僕が激しくしたせいで汗をかいたお陰ですね、と真顔で言われて望美は思わず咳き込んでしまった。

本当に彼はとんでもないことを平気で言ってのける。

そんな所も含めて好きになったわけだから、何ともいえないが。


「…望美さん」

「はい?」

「お風呂…一緒に入りませんか?」


望美は恥ずかしがりながらも、しっかりと頷いた。

ベットから出るとお互い裸の身体が晒されたが、弁慶は全く隠す気も無く、気にしていないようだった。

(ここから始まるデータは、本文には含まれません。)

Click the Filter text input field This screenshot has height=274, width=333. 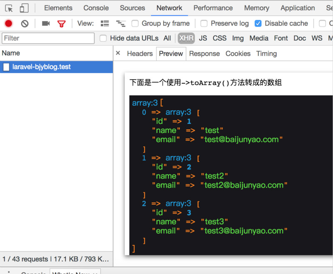48,38
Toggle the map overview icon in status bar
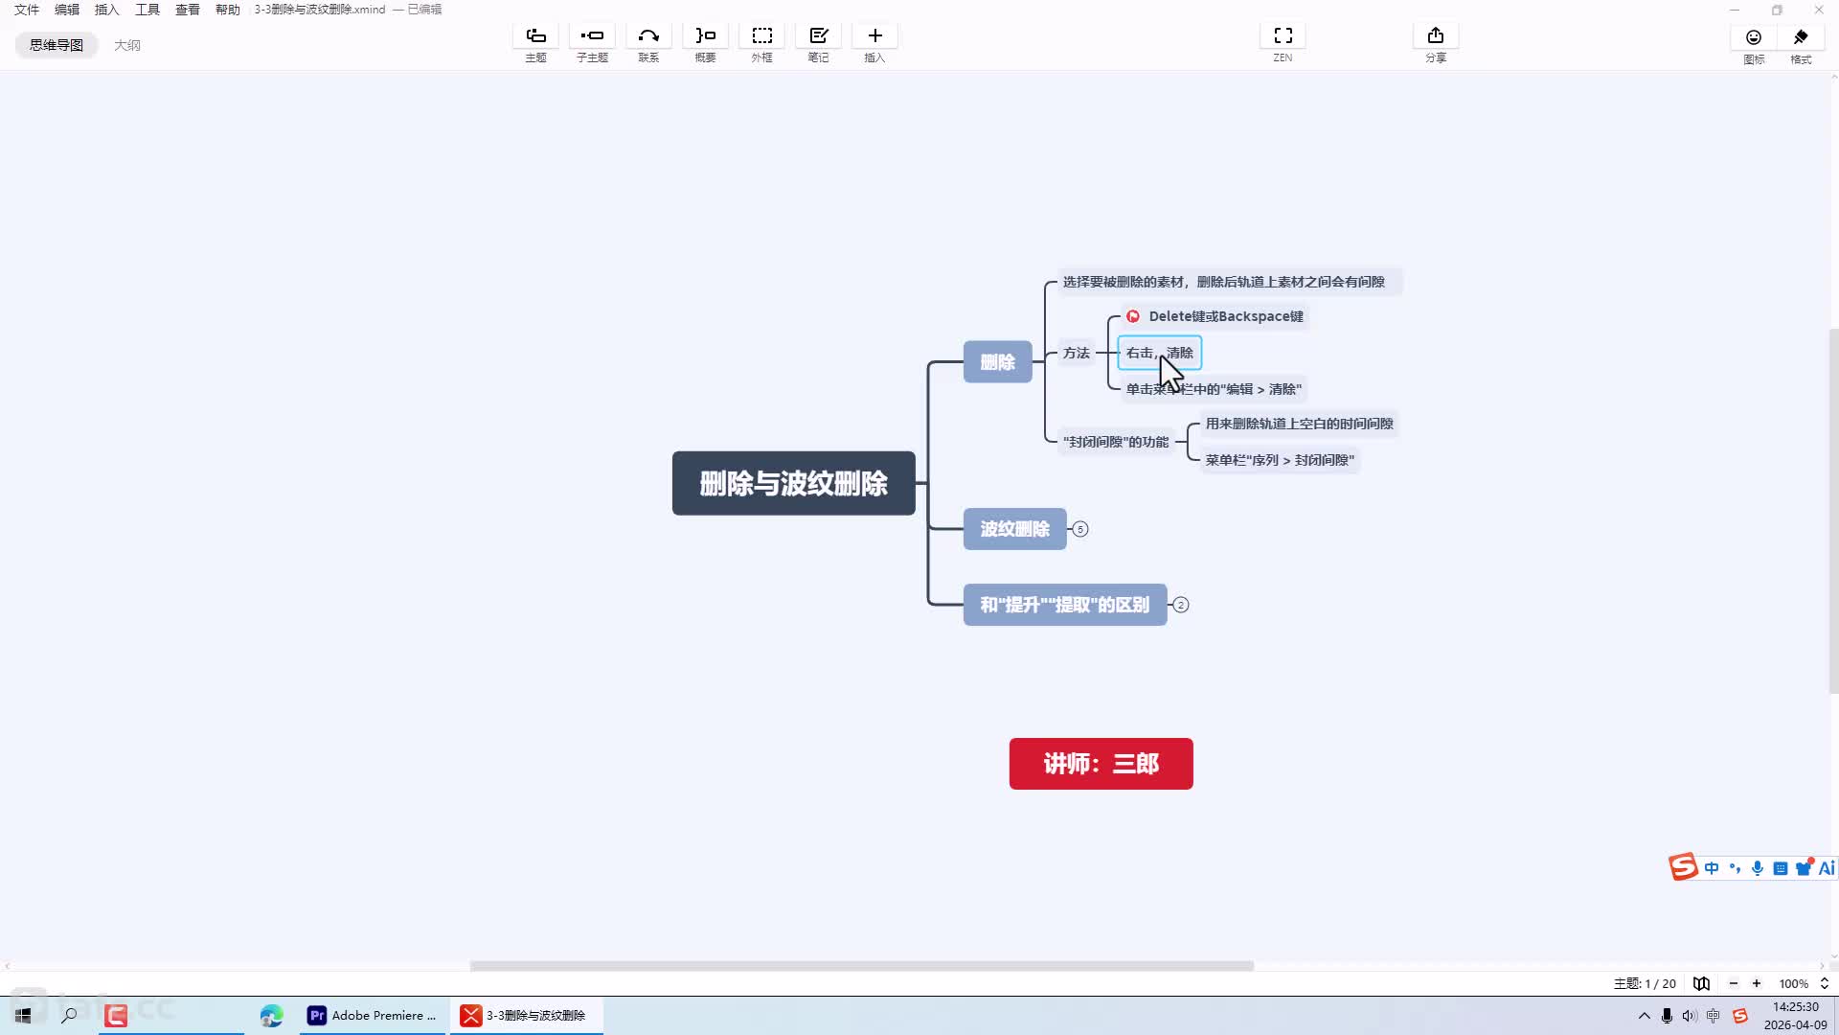The width and height of the screenshot is (1839, 1035). coord(1701,983)
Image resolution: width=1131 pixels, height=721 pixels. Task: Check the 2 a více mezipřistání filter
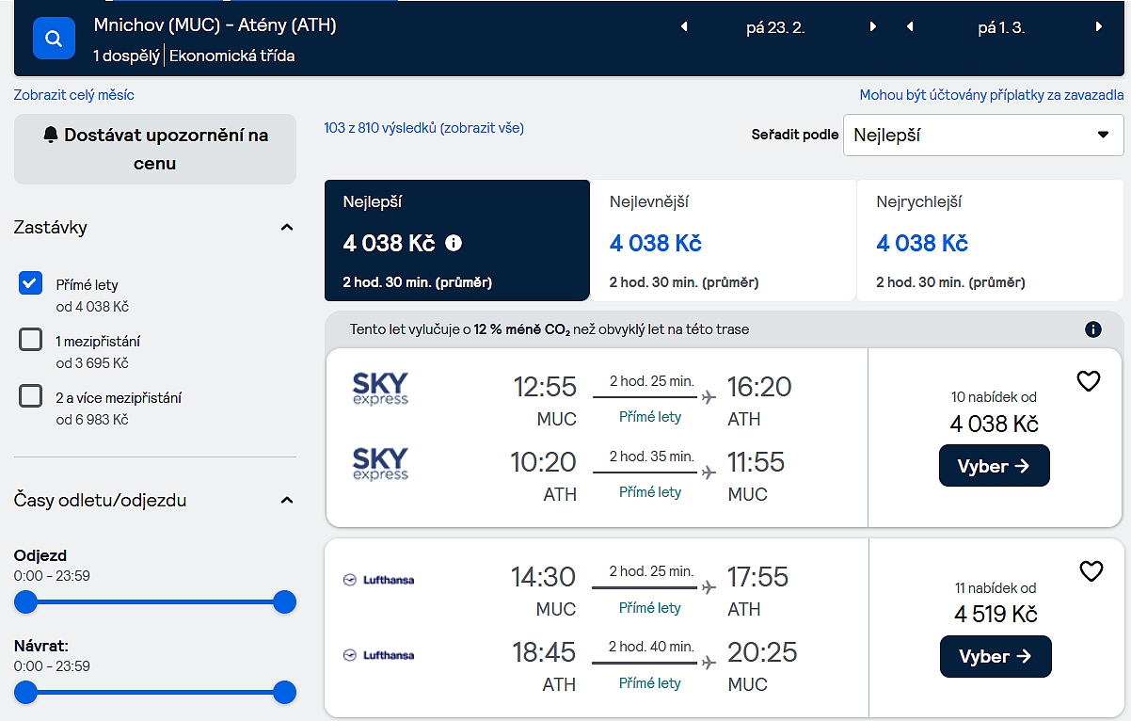click(x=31, y=396)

そんな弁慶とは対照的に望美はベットの下に落ちている服を羽織ろうとした。

…が、「今から風呂に入るのに服を着てどうするんですか」と、弁慶に止められてしまった。

渋々服を羽織ることを諦め、望美は胸を腕で隠した。

しかしその腕は、今更隠す必要ありませんよと弁慶にあっさり解かれてしまった。

そして弁慶に風呂場に連れて行かれてしまった。

その風呂でも弁慶に愛を囁かれ、抱き締められ、ついには望美はのぼせてしまうのだった。








****








プルルル…


望美と弁慶が風呂に入っている間、望美の携帯の着信が部屋に鳴り響いた。

シャワーの音に着信音は掻き消されてしまい、二人には届かない。




「…出ないか」


ピッ


望美と暮らす自宅のリビングのソファに腰掛けている九郎は携帯を切った。

そして、目を伏せながら大きく溜息を吐いた。


「…アメリカ…か…」







この時、望美と弁慶にはこの先に別れが待っているなんて思いもしてなかった。

時は、夏が終わりに近づき、秋がやって来る…――。